"Not much occasion to trouble about that, I am thinking," Jack said. "This man is evidently a tool or accomplice of Anstruther's. I am certain we shall see him in Panton Square sooner or later. As to the man Redgrave they were speaking about just now, I happen to know all about him. He used to be in Anstruther's employ as a kind of secretary--a clever, well-educated fellow, whose weakness was drink. Ha, here comes another one."

Surely enough, another figure crept into the forecourt. Nostalgo, if he it was, paid no heed to the stranger for a moment or two. In a half-timid fashion the man who had just entered the forecourt bowed to his misshapen companion and intimated that he awaited his pleasure. Nostalgo turned upon him with a snarl.

"So they have sent you, after all," he said. His clear, ringing voice vibrated with contempt. "Is this the best thing Anstruther can do at a critical moment like this? I want a man, not a miserable coward like you. Besides, I don't trust you; I never shall trust you again. And, unless I am greatly mistaken, you have been drinking."

"We are in luck again," Jack whispered. "This is the very man I spoke about, Redgrave in the flesh. Are we going to learn anything, I wonder?"

The newcomer protested whiningly that not one drop of ardent liquor had passed his lips that day.

"You miserable, prevaricating hound!" Nostalgo cried. "Go back to Anstruther, and say that I will have none of you. Tell your master that my time is short, and that an hour from now will make all the difference. He knows that I dare not stay; he knows what hideous disaster even the slightest delay may produce, and yet he sends you of all men to help me in this crisis."

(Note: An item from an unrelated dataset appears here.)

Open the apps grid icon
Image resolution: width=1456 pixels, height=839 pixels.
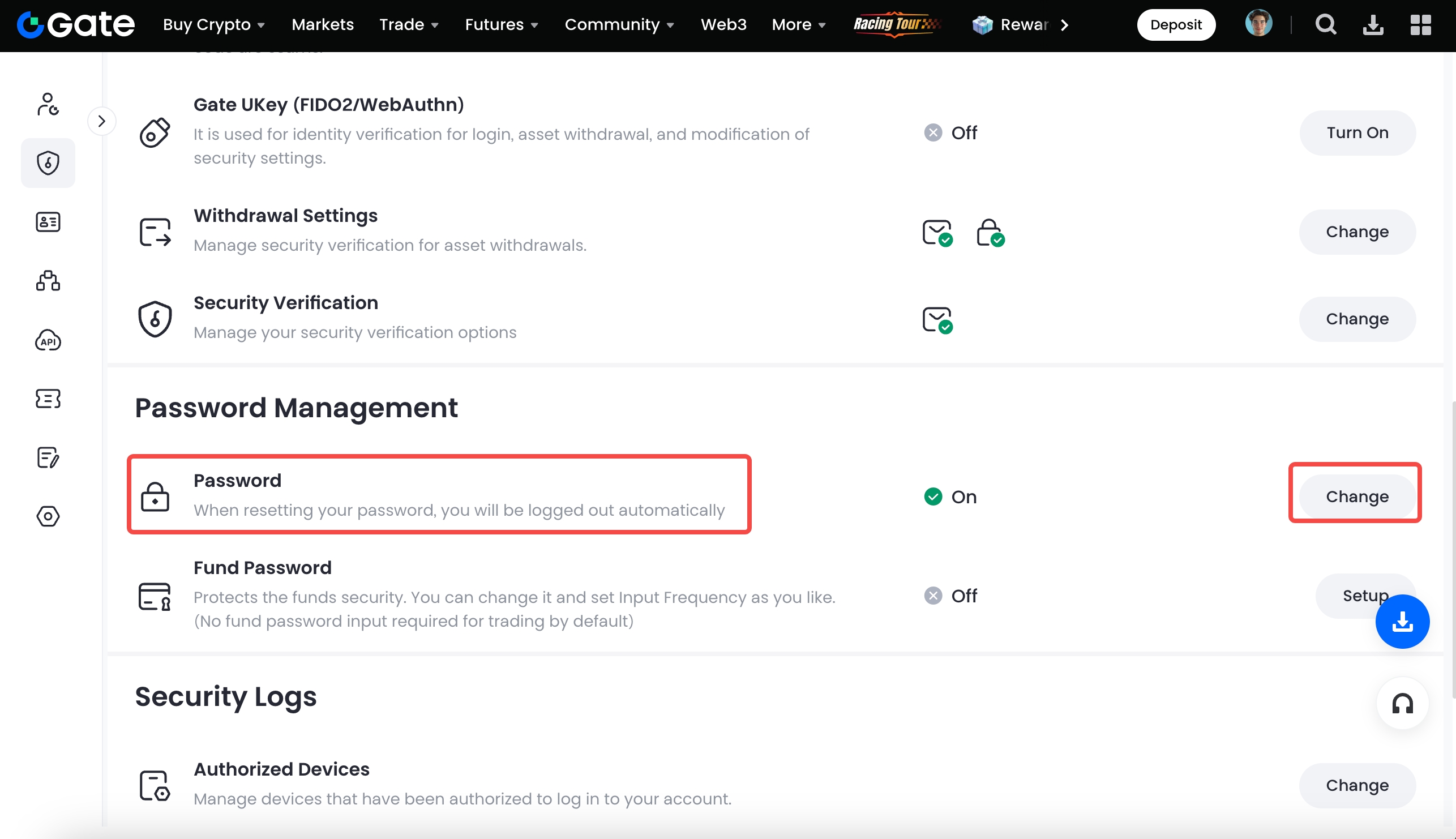click(1420, 25)
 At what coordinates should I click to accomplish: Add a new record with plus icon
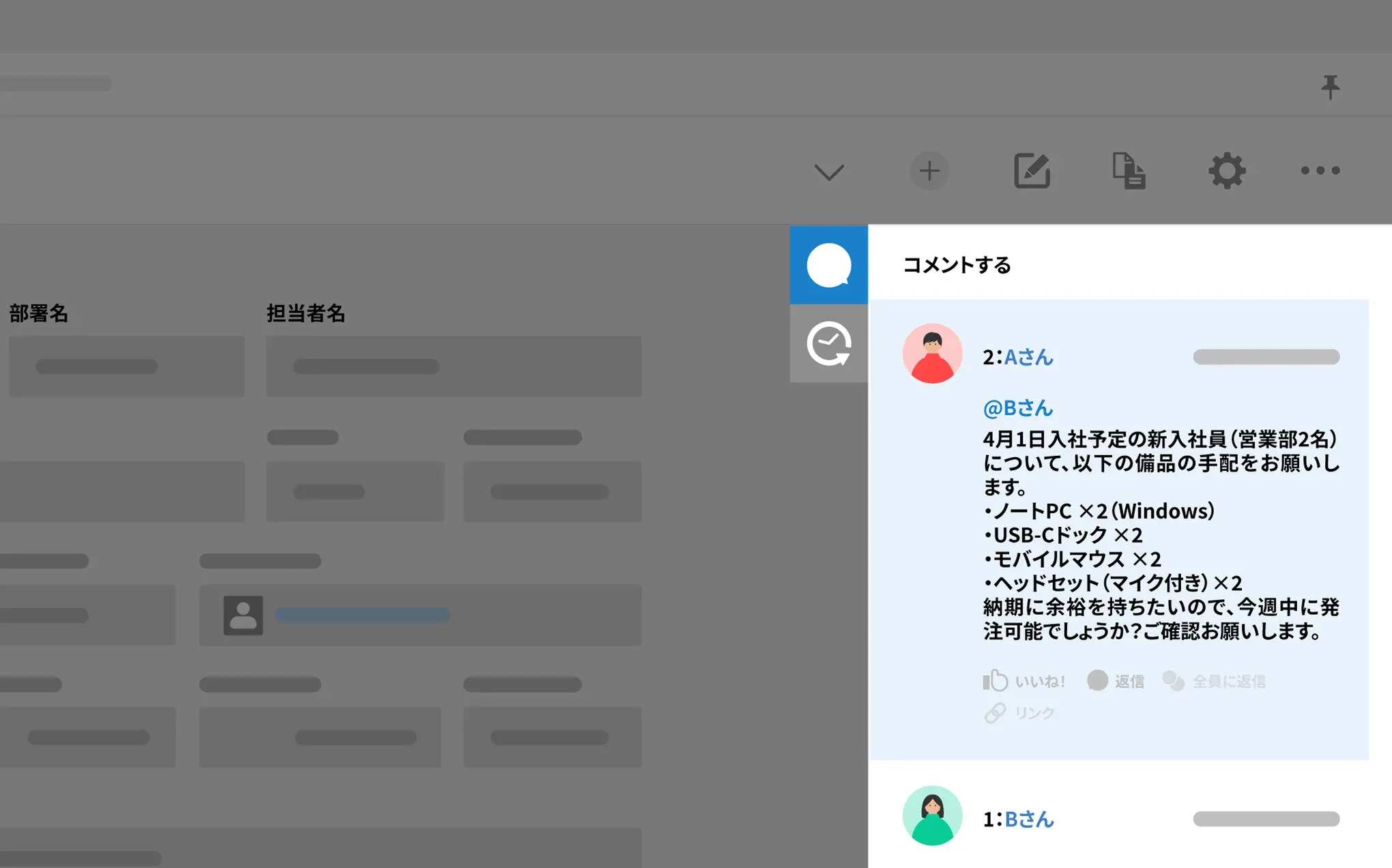click(x=929, y=171)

"But Anstruther cannot possibly do anything else," Redgrave whined. "It is absolutely imperative that he should be at Carrington's by midnight. Carrington is not to be trusted; he wants watching as carefully as a cat watches a mouse. You will have to put up with me, sir."

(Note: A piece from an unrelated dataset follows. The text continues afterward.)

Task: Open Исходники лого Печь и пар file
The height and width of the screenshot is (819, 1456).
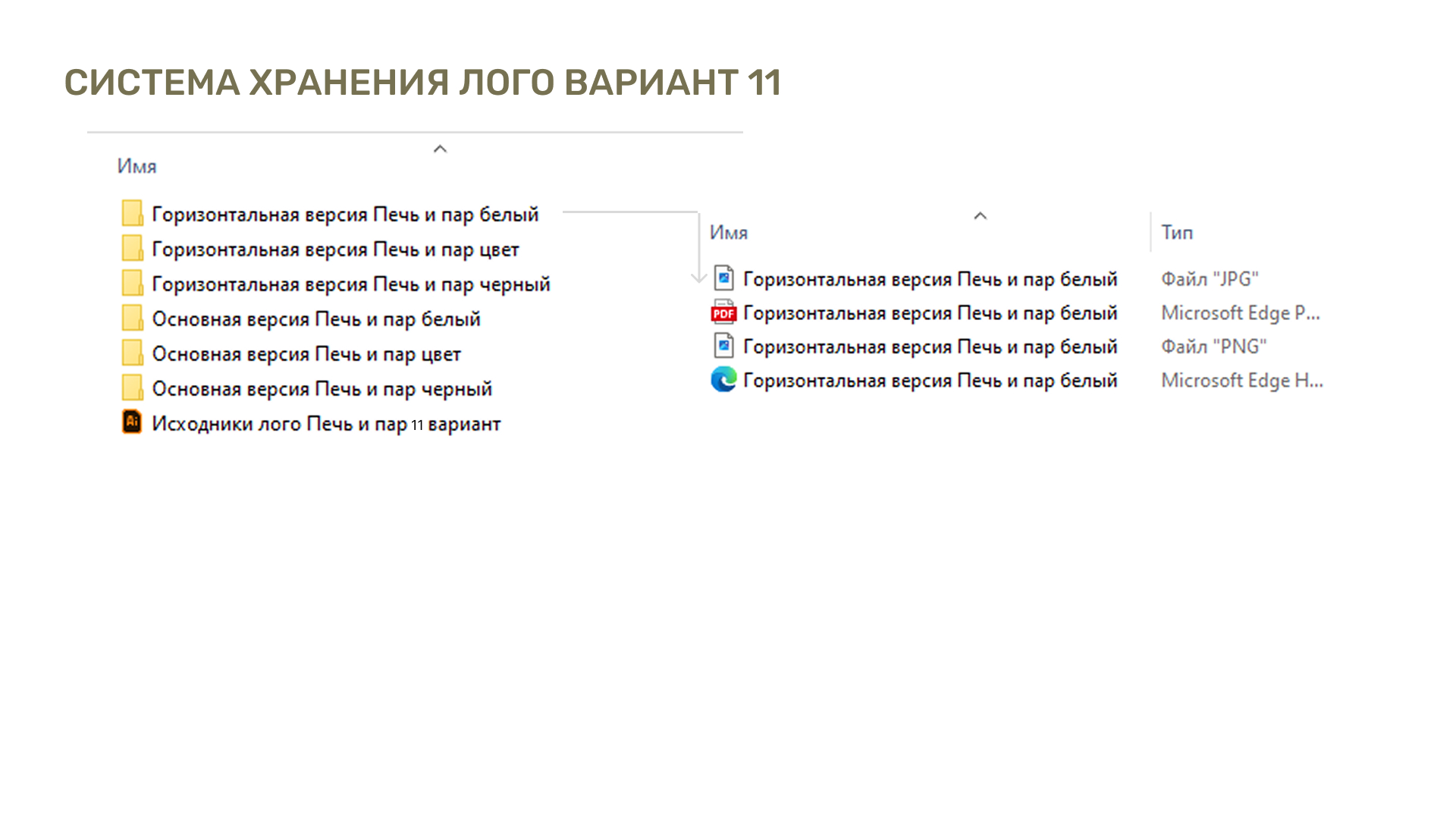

Nostalgo paced up and down the dreary forecourt with the air of a man who is deep in thought. His limp and straggling gait was by no means lost upon the watchers overhead. He came to a halt at length and sat on the edge of the broken fountain, his head upon his hands, deeply immersed in thought. He might have been a graven statue, so rigid and still was his figure.

The effect of this upon the cowering, watching Redgrave was peculiar. There was something of the cat in his own movements as he came inch by inch nearer to Nostalgo. It was as if a child was timidly making overtures to a dog of uncertain temper. Near and nearer Redgrave came, till he was standing directly over the bent figure of his companion. He might have been miles away for all the heed that Nostalgo gave him.

Then quick as thought, and with a snarling, savage cry that echoed strangely between the four walls of the forecourt, Redgrave fell furiously and with headlong impetuosity upon the doubled-up figure of his prey.